Stokes, who resides in Wellesley, Massachusetts, is best known for his authoritative field guides, which include A Guide to Nature in Winter, A Guide to the Behavior of Common Birds, and The Natural History of Wild Shrubs and Vines (available later in 1980). He is currently at work on his fourth, a volume on the behavior of common insects. Stokes estimates that his writing occupies about three quarters of his time, and the rest is spent teaching seminars and workshops like that at Pinkham, which was entitled, "Examining Nature in Winter."
A man of diverse background himself, Stokes' approach to learning is refreshingly unconventional. A graduate of Philadelphia's Swarthmore College with a degree in comparative religions, Stokes later studied classical music and taught musical theory before he decided upon his career as a naturalist. "I was spending hours a day outside recording my observations in a journal, and the more I saw, the more I wanted to know," he recalled. "I became so excited about learning that I decided to devote myself to becoming a naturalist."

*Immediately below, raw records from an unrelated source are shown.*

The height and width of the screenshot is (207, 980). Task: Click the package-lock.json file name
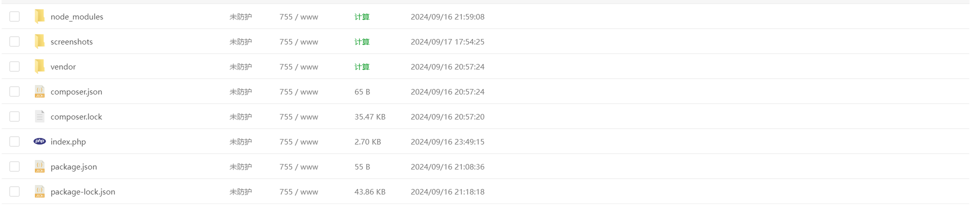point(83,192)
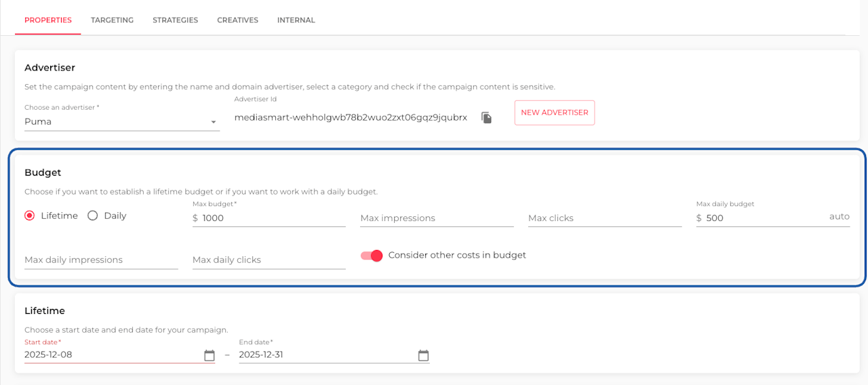The height and width of the screenshot is (385, 868).
Task: Click the End date field
Action: click(326, 355)
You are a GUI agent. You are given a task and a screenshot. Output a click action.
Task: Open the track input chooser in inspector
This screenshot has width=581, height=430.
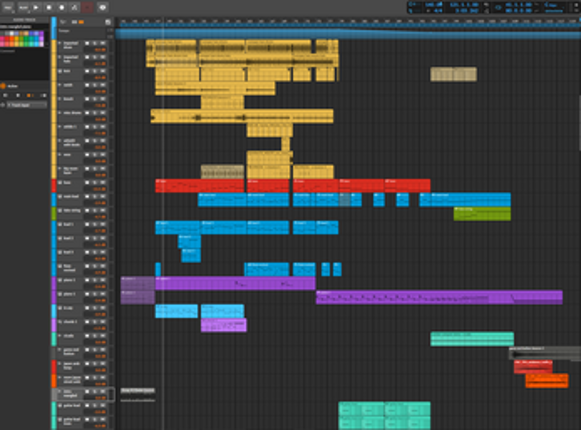pyautogui.click(x=27, y=105)
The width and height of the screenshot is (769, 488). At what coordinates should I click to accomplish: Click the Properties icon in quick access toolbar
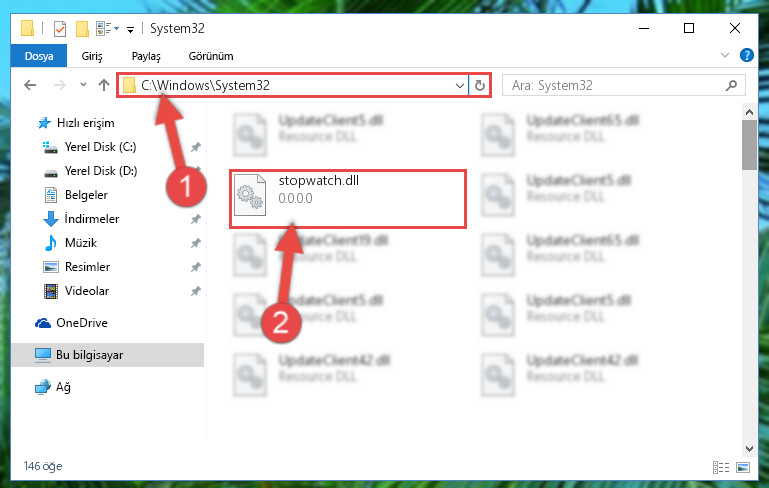(59, 29)
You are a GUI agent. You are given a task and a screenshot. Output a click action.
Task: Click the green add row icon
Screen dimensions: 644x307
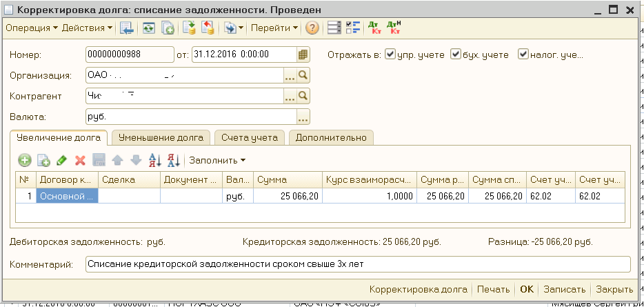25,160
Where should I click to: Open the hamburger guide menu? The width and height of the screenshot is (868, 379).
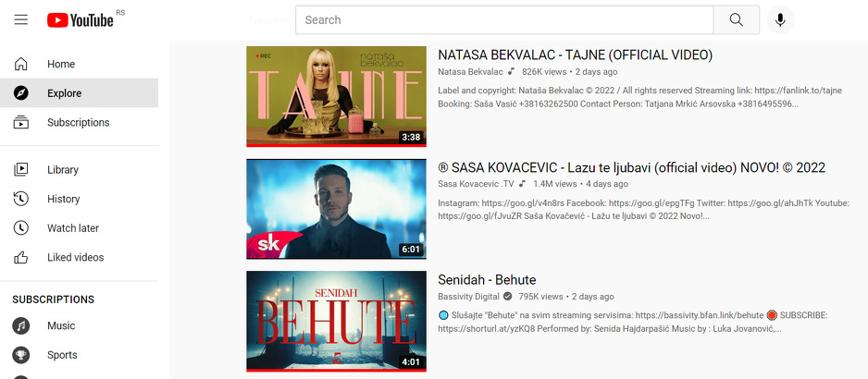(x=21, y=20)

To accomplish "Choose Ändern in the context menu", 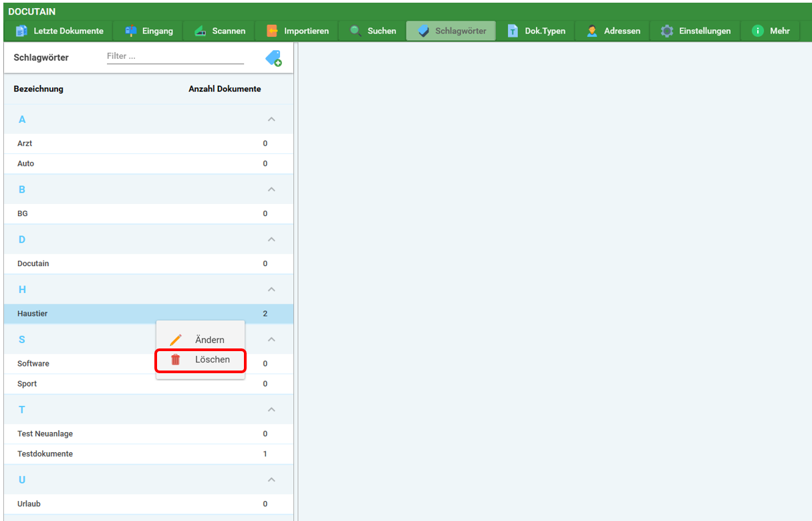I will (x=200, y=340).
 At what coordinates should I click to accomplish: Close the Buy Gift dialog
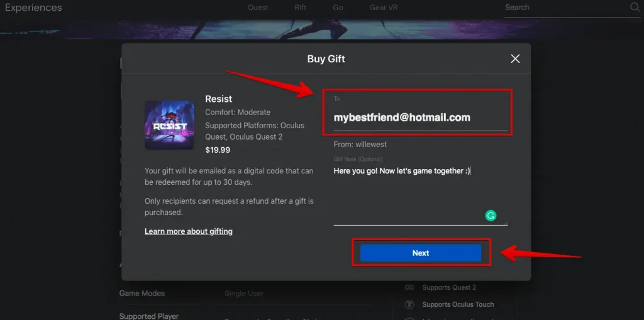tap(515, 58)
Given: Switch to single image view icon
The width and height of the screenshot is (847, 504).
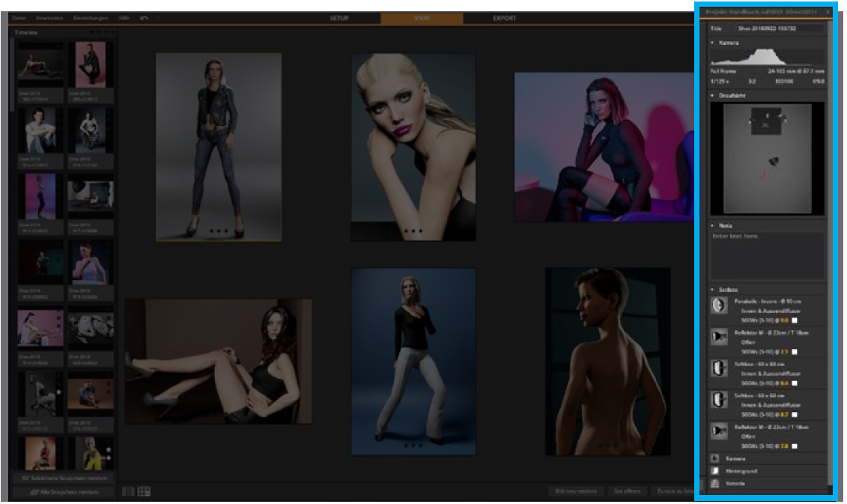Looking at the screenshot, I should pos(128,491).
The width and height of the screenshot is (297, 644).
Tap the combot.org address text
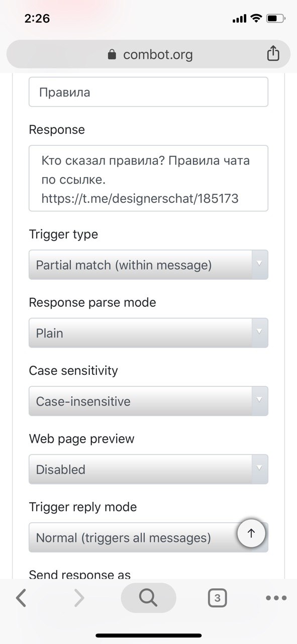(x=158, y=54)
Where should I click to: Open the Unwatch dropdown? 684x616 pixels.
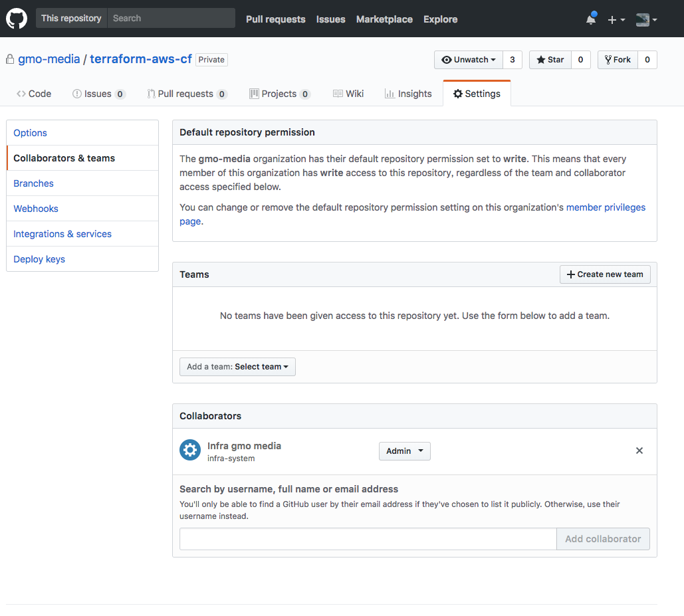469,59
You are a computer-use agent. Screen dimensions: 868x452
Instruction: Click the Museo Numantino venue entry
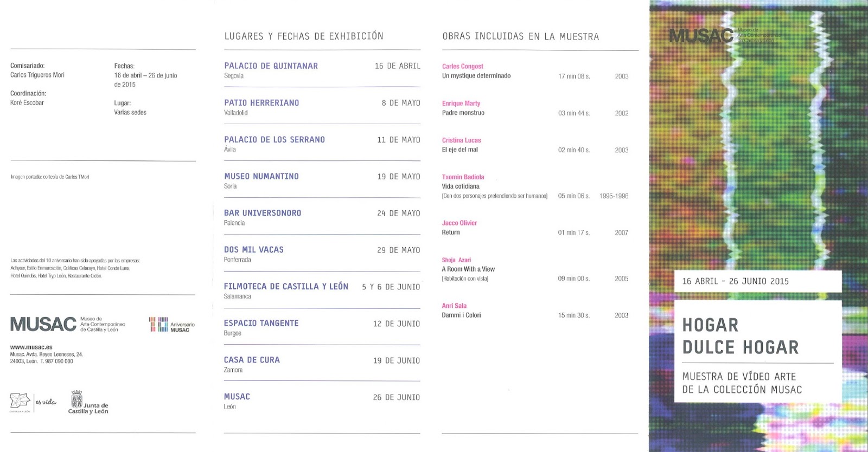pyautogui.click(x=261, y=176)
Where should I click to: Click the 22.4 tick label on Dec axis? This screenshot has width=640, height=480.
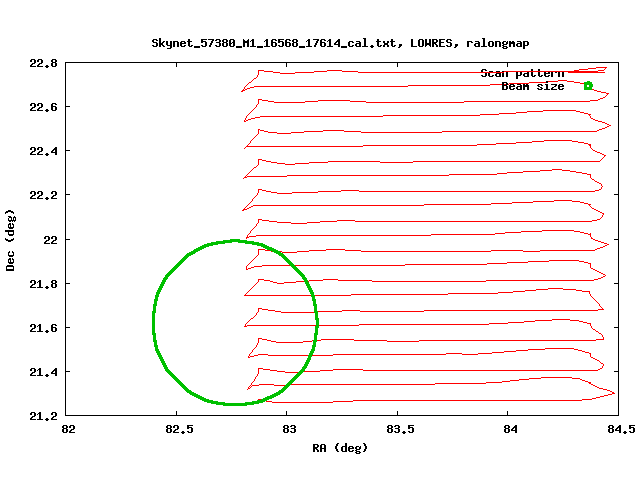41,152
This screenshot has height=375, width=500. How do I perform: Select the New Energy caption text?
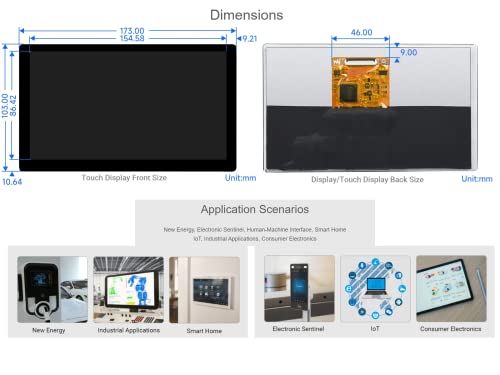click(49, 330)
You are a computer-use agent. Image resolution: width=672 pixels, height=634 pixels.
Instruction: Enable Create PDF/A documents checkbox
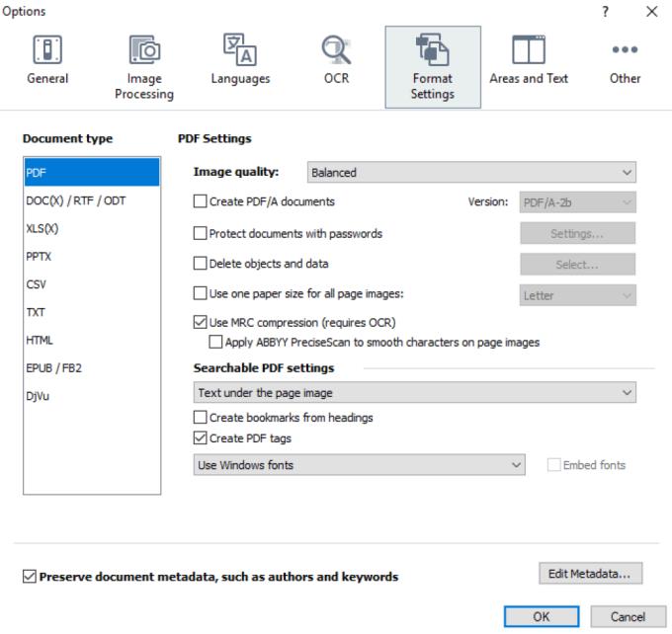(x=201, y=201)
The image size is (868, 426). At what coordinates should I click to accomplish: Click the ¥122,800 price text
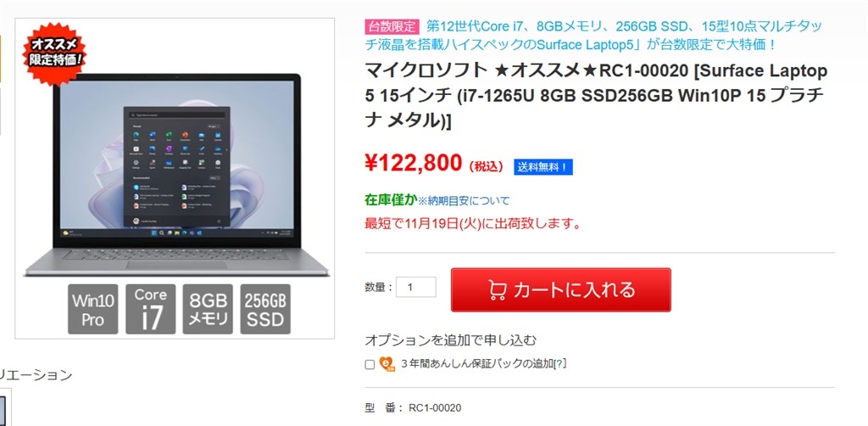click(413, 163)
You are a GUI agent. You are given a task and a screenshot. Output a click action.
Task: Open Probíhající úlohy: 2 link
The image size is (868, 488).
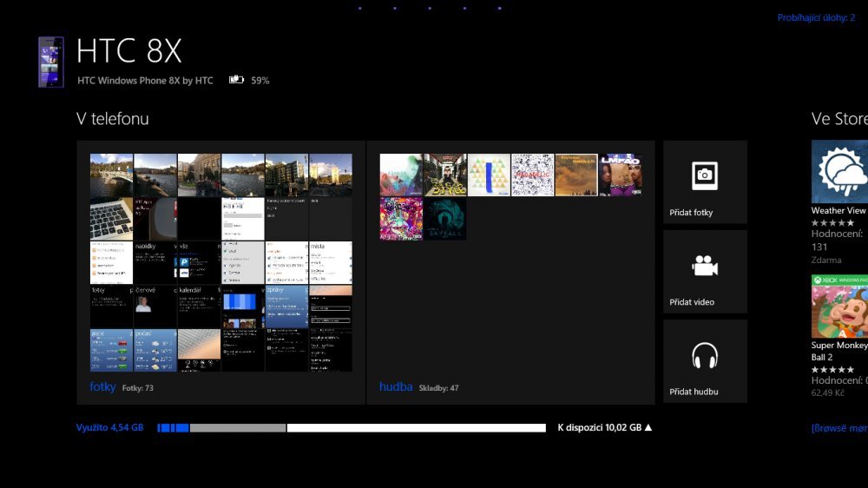[816, 17]
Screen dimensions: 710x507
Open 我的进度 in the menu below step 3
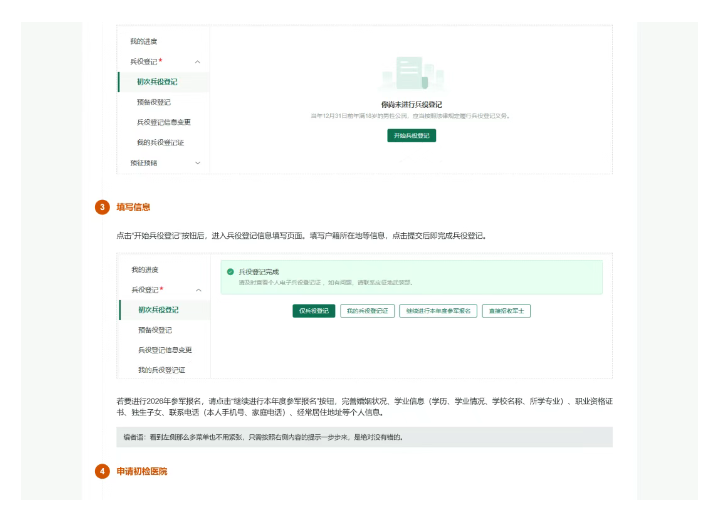point(145,270)
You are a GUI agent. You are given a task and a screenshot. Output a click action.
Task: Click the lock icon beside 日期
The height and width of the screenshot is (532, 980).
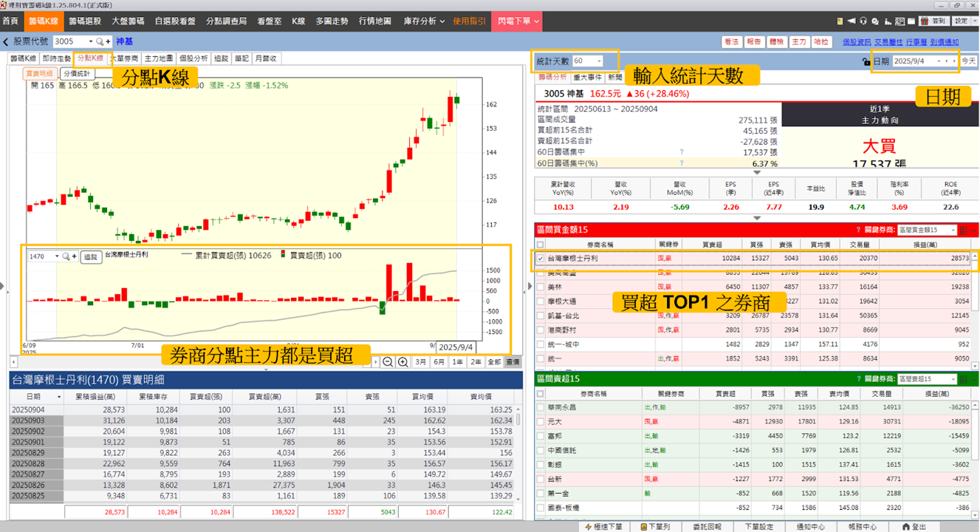[866, 61]
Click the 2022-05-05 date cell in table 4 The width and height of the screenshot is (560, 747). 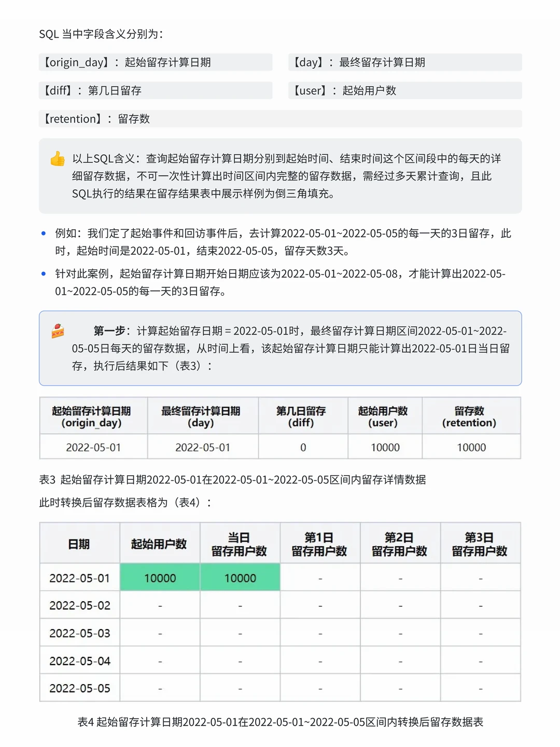(x=79, y=688)
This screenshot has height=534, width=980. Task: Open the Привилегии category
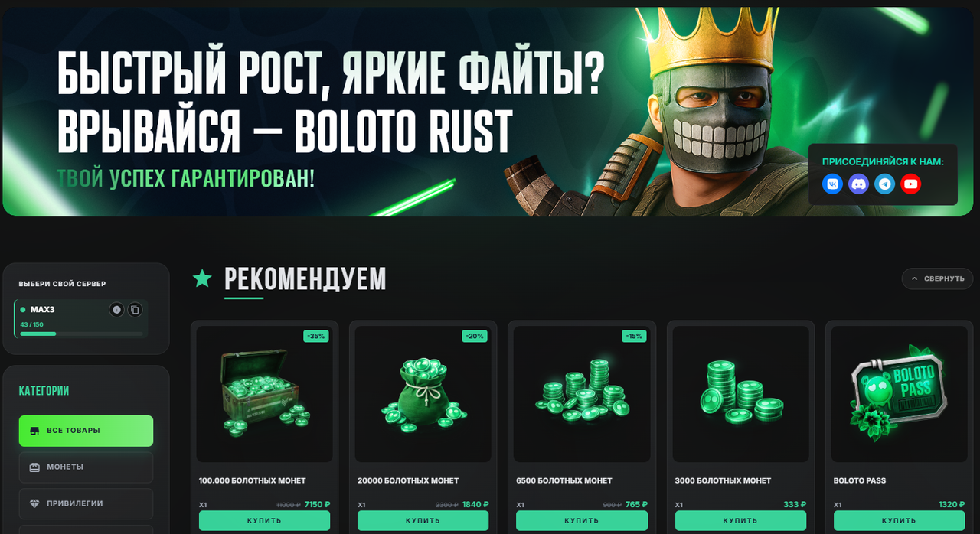click(86, 503)
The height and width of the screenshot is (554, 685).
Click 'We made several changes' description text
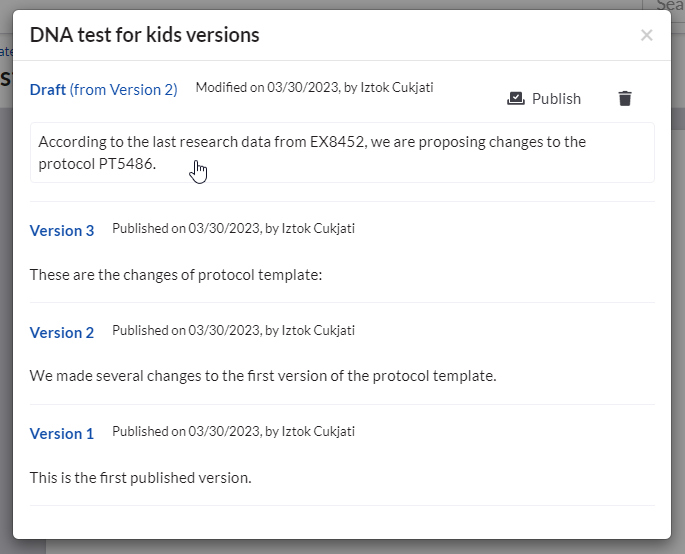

Ultimately, Stokes hopes that his students' curiosities will evolve in the same manner, and it is the key aim of the workshop. "I'm really not here to present a catalog of information as much as I hope to get my students connected with the natural world," he explained. "And hopefully that will be ongoing after they leave. I try to teach a method of learning, of seeing, something that each person can make their own. If all the teaching centers around me, it stops when I stop. But the learning that comes from them and the world can continue."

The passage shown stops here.